Homeowners on Interlachen Lake in Rochester said problems there are building up and eroding the quality of life on the shore.

"This is an example of the debris that comes in every time we get a two to three inch rain," said Skip Hein, the president of the Interlachen Homeowners Association as he surveyed a pile of debris on the dock in his backyard.

Interlachen Lake in Rochester was once a clean, clear, backyard getaway.

"Today I don't even allow my grandchildren or anybody to swim or fish in this lake," Hein said. 

Now, neighbors say not only is it a headache, but it's slowly disappearing.

"We now have lost between 35 and 100 percent of our lake depth depending on the location in the lake," Hein said.

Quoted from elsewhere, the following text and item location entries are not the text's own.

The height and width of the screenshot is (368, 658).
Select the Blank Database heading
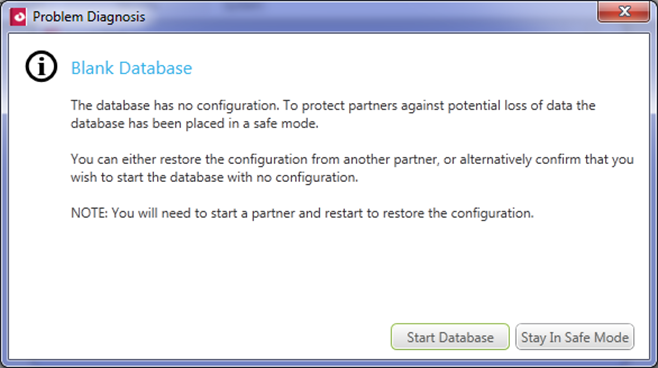coord(131,68)
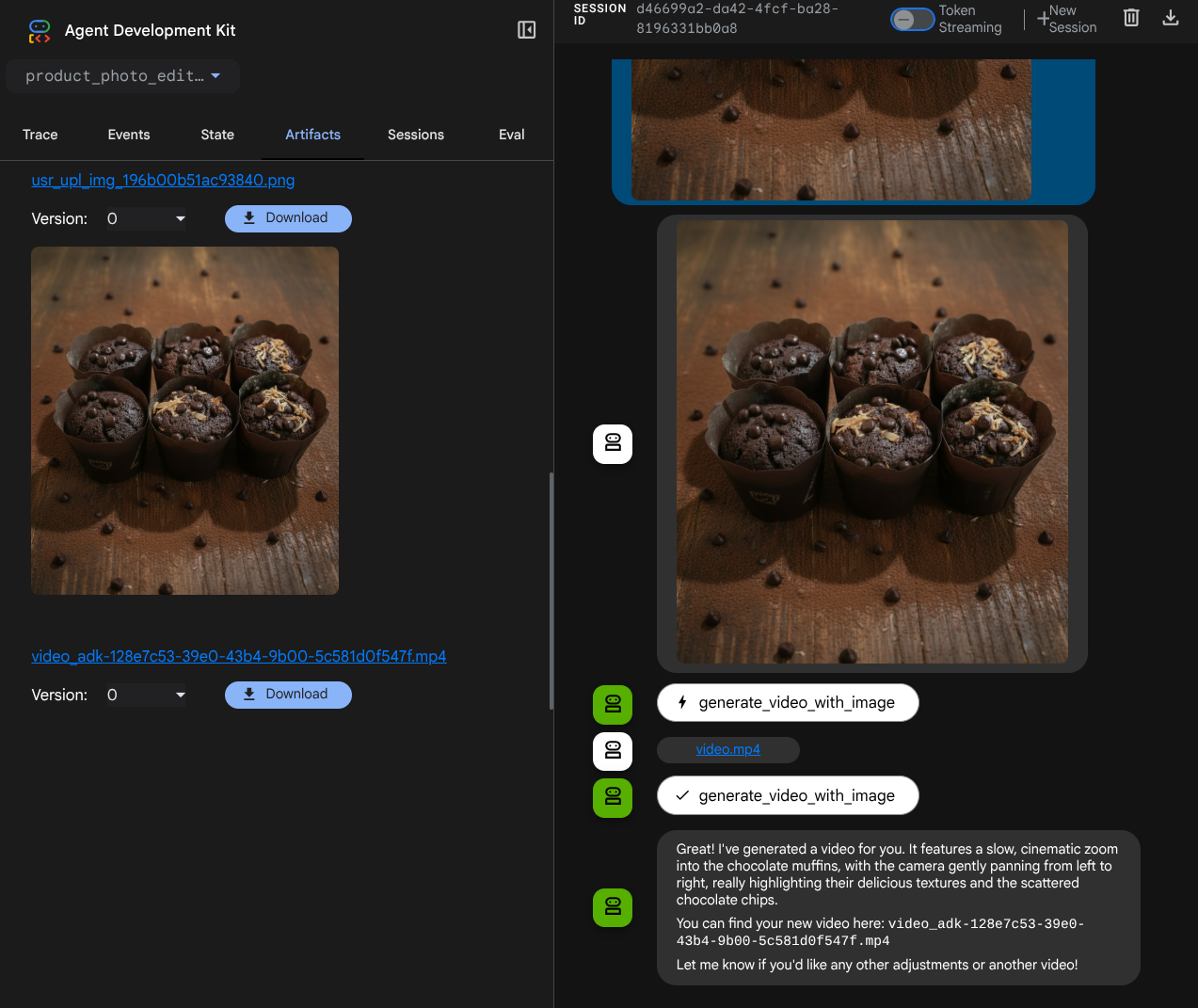
Task: Download the uploaded PNG image artifact
Action: (x=288, y=218)
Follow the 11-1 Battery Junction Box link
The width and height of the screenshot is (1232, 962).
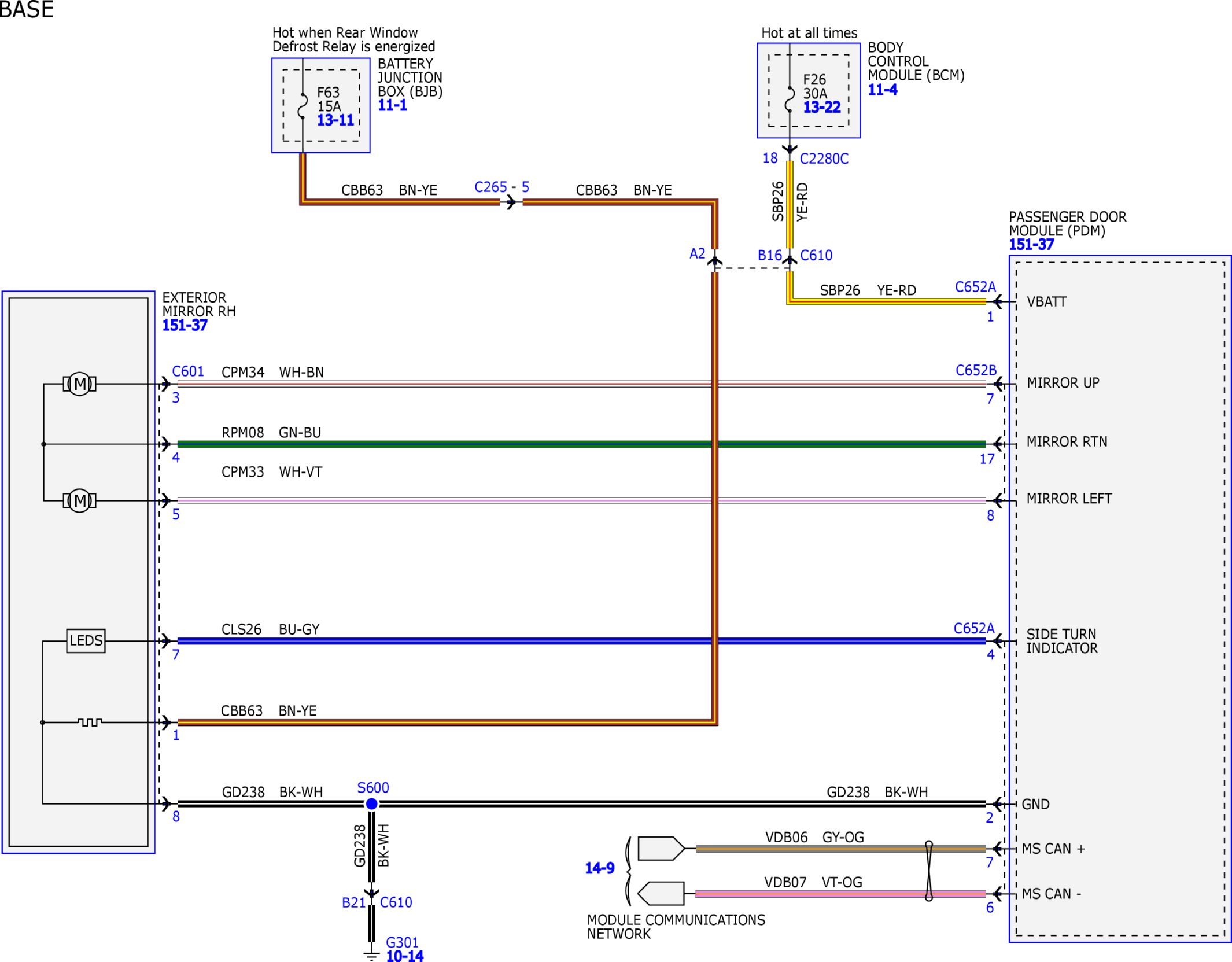coord(392,105)
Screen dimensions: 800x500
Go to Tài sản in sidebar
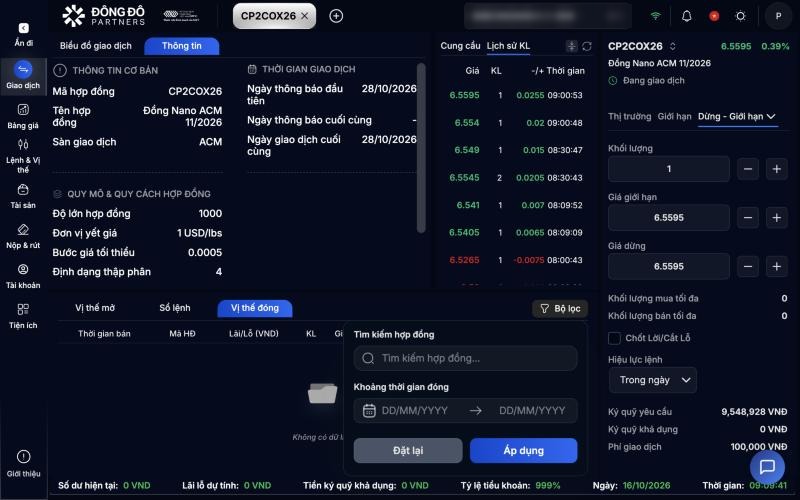click(23, 196)
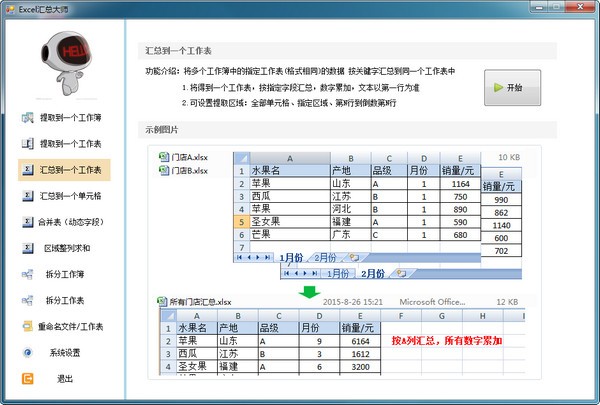The width and height of the screenshot is (600, 405).
Task: Open the 系统设置 menu entry
Action: click(x=70, y=352)
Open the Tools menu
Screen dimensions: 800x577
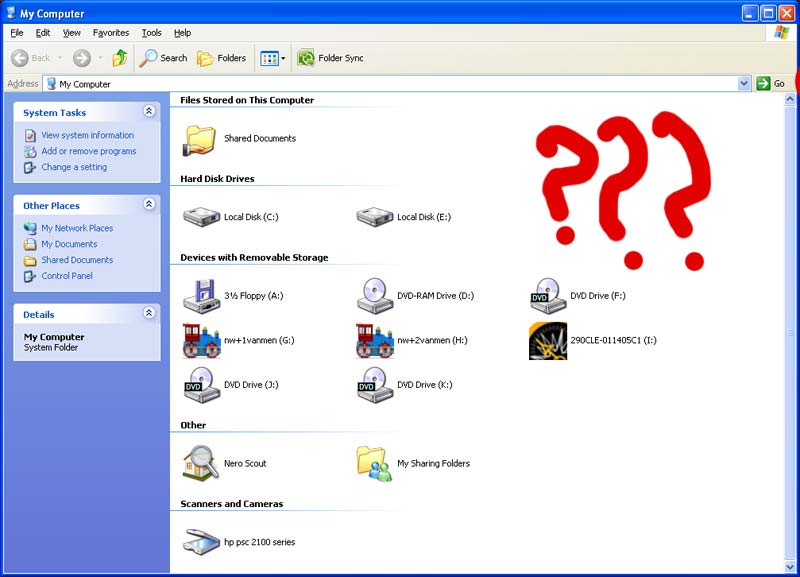coord(152,33)
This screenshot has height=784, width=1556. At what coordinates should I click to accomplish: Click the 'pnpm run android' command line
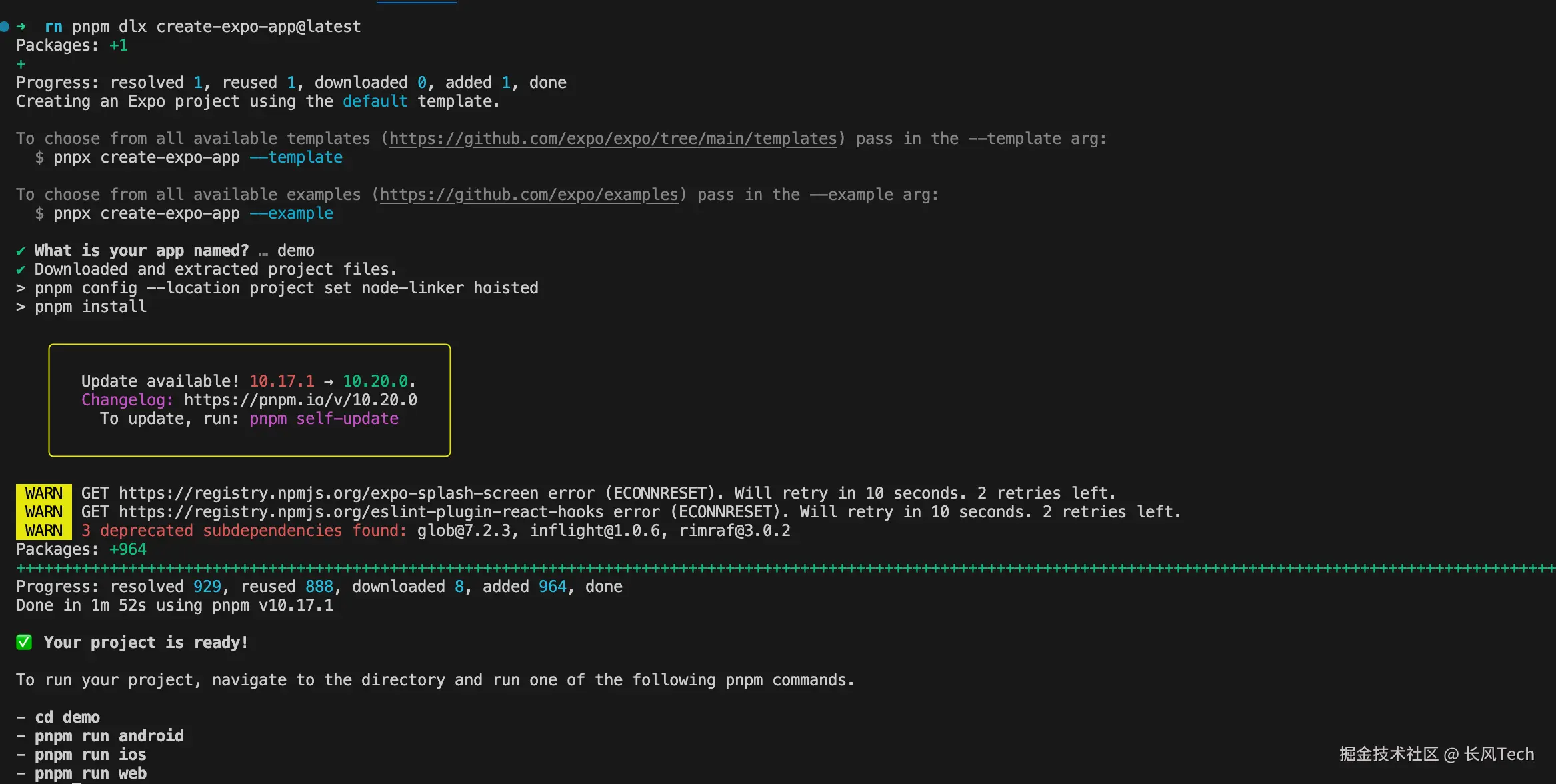tap(109, 736)
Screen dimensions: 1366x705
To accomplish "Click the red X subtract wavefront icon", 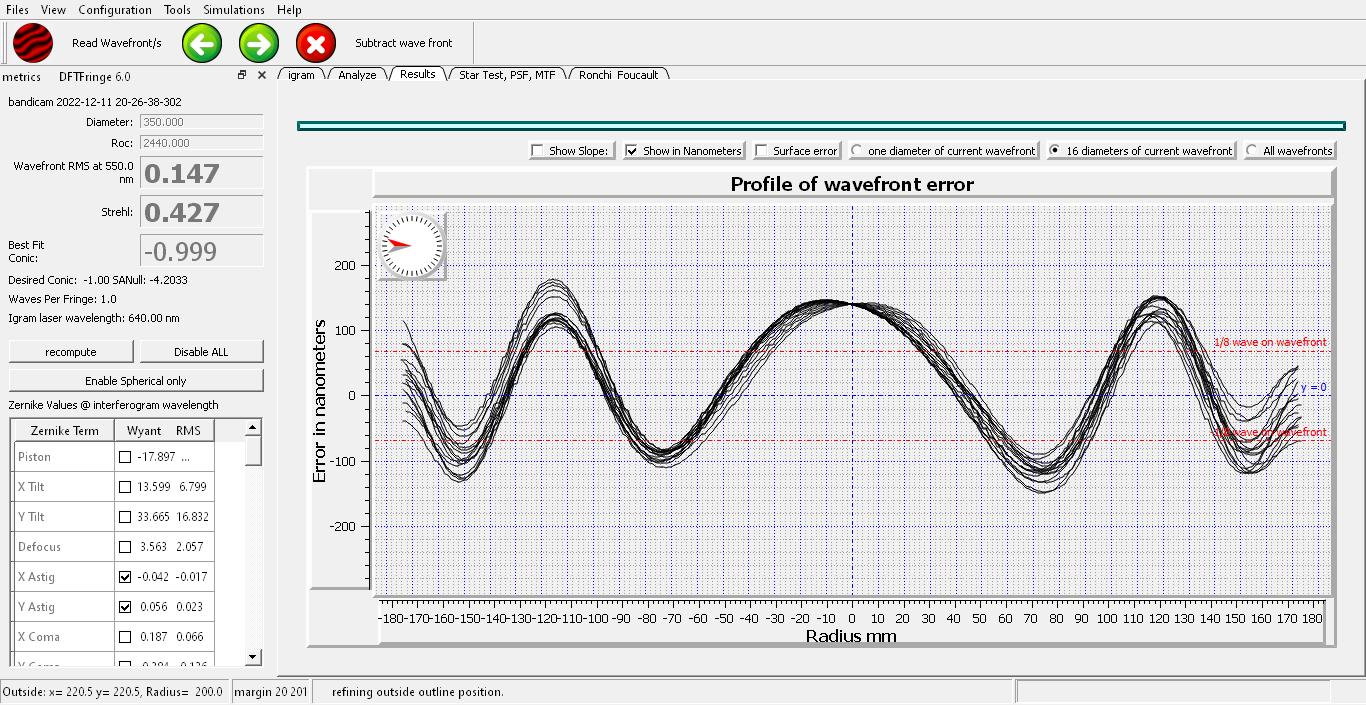I will coord(316,44).
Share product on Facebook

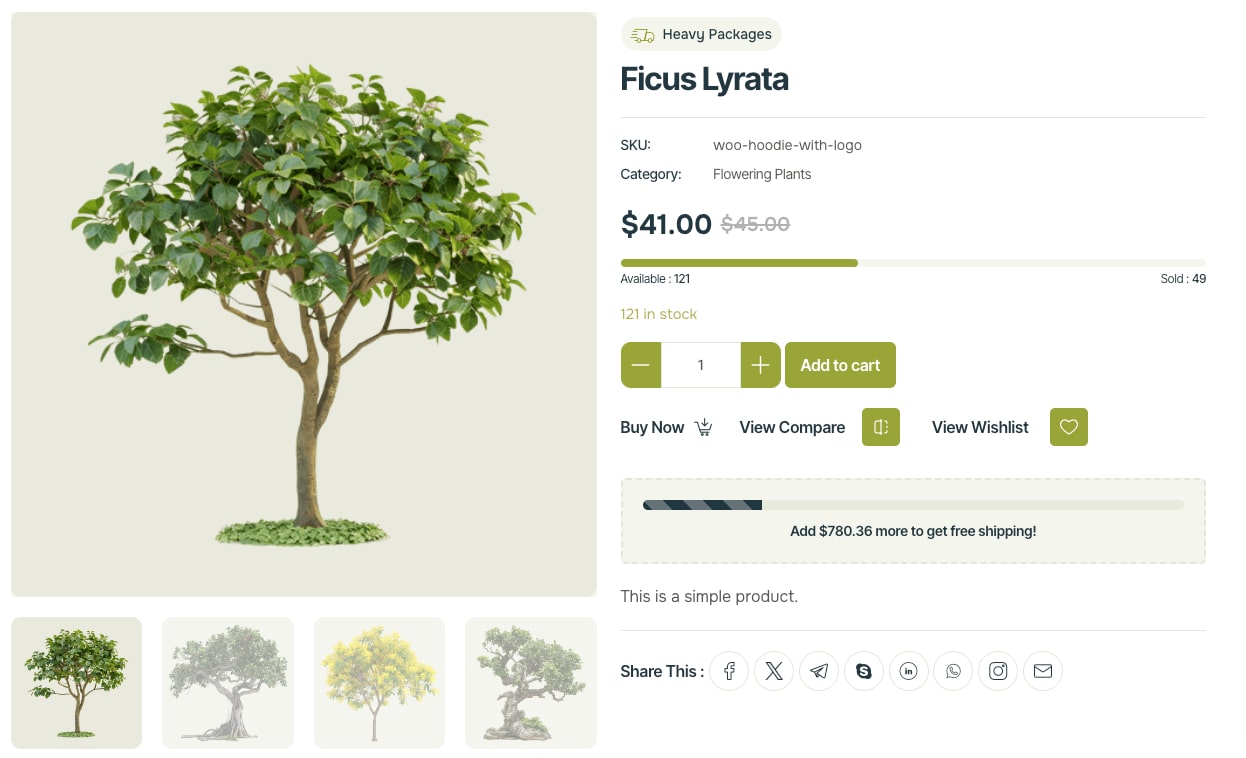click(729, 671)
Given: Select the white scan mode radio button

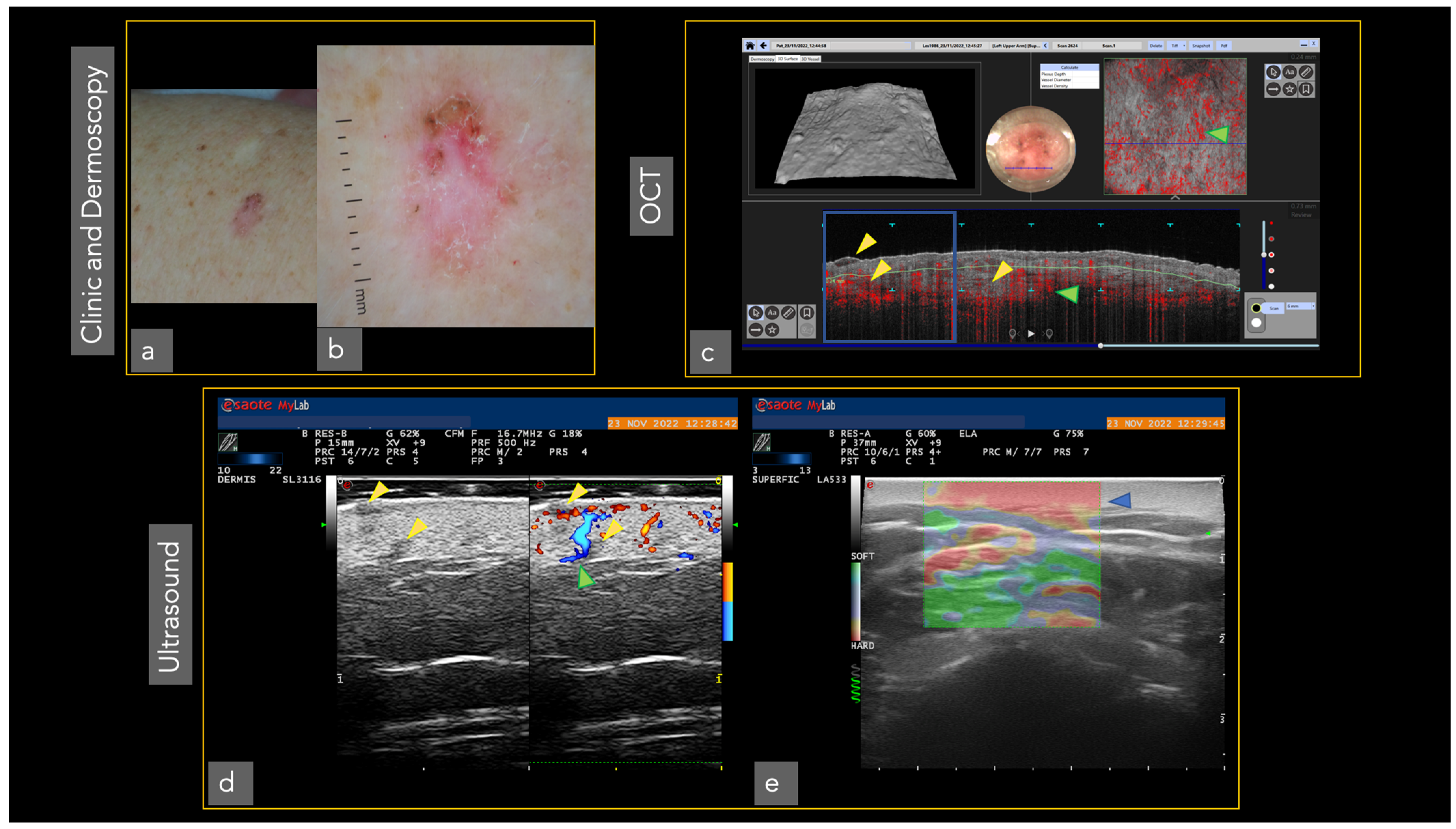Looking at the screenshot, I should pyautogui.click(x=1256, y=323).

Hein said with each heavy rain, like the ones earlier this week, sediment washes in slowly filling in the lake.

"We may look like Lake Shady one of these days," he said.

But the sand isn't all that washes in.

 "We have livestock manure," Hein said. "We have dead animals. We have carpeting. We have all sorts of things coming into the lake."

Hein said Interlachen is now one of the two most polluted lakes in the Rochester area, but what changed and how did it all start? Hein said for that answer we not only have to go back to a massive 2007 rainstorm but also to the headwaters of Interlachen.

"There was such a rush of water from that 13 inches of rain that it blew out the area below these culverts," Hein said standing at the culverts where water pours into Interlachen. Hein said that initial blow out was repaired, but the damage was done and continues.

So now Hein is asking the city, county, DNR and soil and water conservation to partner with the neighborhood association and fix the rest.

"You can't pollute people's property and decrease property values in this sort of thing and expect people to accept it," he said.

Hein presented to the Rochester City Council on Monday and the neighborhood association is still working to get a presentation before the Olmsted County Board. He said they want control structures at the inlet and output of the lake, and they want the lake dredged.